Once the syringe is manufactured, there are multiple aspects that can be tested in force applications to ensure the quality of the device. To begin, the needle can be tested with a proper mounting and membrane emulating the intended surface to be pierced, and with a uniaxial tester, an insertion and extraction load test can be performed. With the insertion, you will see the peak force required to penetrate the surface, and any notable distortions in the force as a result of drag as the needle travels downward. Once done, the force tester can reverse direction, tracking tensile loads rather than compression, making similar notes for any drag forces until the syringe needle is removed.

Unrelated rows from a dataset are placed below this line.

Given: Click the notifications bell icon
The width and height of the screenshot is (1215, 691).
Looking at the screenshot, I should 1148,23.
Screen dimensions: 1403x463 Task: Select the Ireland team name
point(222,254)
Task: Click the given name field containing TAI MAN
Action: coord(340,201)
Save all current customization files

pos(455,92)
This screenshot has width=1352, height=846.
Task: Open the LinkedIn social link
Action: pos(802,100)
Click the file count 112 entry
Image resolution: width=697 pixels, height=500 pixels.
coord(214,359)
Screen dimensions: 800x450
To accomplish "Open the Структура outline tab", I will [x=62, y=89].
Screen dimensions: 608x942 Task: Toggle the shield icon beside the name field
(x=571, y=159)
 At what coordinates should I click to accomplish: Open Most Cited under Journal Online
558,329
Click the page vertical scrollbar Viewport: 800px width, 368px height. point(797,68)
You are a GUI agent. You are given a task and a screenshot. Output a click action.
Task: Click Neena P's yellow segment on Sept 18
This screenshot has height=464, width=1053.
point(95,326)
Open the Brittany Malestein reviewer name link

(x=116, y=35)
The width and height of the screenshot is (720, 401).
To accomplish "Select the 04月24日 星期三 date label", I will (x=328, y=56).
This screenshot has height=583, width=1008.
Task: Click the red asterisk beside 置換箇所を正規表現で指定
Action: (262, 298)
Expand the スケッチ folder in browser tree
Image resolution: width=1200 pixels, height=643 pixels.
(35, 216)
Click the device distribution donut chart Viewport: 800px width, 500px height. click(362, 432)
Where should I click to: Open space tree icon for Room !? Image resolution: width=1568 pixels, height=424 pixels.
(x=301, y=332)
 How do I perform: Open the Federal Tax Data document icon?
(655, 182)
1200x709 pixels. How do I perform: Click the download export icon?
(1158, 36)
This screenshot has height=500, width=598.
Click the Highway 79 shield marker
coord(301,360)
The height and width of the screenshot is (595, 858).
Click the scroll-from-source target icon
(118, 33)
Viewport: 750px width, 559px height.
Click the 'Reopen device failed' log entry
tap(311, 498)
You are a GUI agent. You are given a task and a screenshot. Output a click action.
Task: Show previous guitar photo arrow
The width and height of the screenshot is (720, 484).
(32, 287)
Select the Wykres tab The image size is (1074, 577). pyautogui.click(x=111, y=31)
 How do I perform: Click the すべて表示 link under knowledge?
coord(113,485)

Additional testing can be performed with draw and injection forces. Properly affixed, the plunger from a syringe can be withdrawn from the barrel to draw liquid from a basin below the sample. Variable speeds can be checked to verify the draw amount and force generated. Drawing forces would be best demonstrated with pulling samples or doses from vials, or drawing blood from donors or patients. Reversing direction will provide the injection force, measured across the reversal of the draw. Important items to keep in mind while testing these applications are to make sure the same amount is drawn from the sample basin each time at different speeds and when testing speed, draw rate is important to ensure the plunger and stopper retain their seal.
While most syringes in direct usage for medical applications are disposable, there are other syringes in laboratory environments that are reusable. Previously described perfect fit syringes, primarily of glass composition, are capable of being used multiple times in their testing space. An important item to test then would be the longevity of the syringe, and the proper draw rate that ensures that the seal remains intact during usage, similar to testing the rubber stoppers. This will give the users an idea of the lifespan of their equipment, and inform them on how to handle the device without compromising their samples from improper usage.
Uniaxial force testers have the advantage of performing both material tests and application demonstrations to ensure that quality products are being made. While it is unlikely a single organization will perform each of the examples given here, there are opportunities to analyze the development of medical devices during each stage of their design and production. Starting from raw materials, to the final usage, even to possible events occurring in storage, many medical products could benefit from these kinds of tests to not only make sure they meet quality standards, but to also identify production issues and test new ideas in development.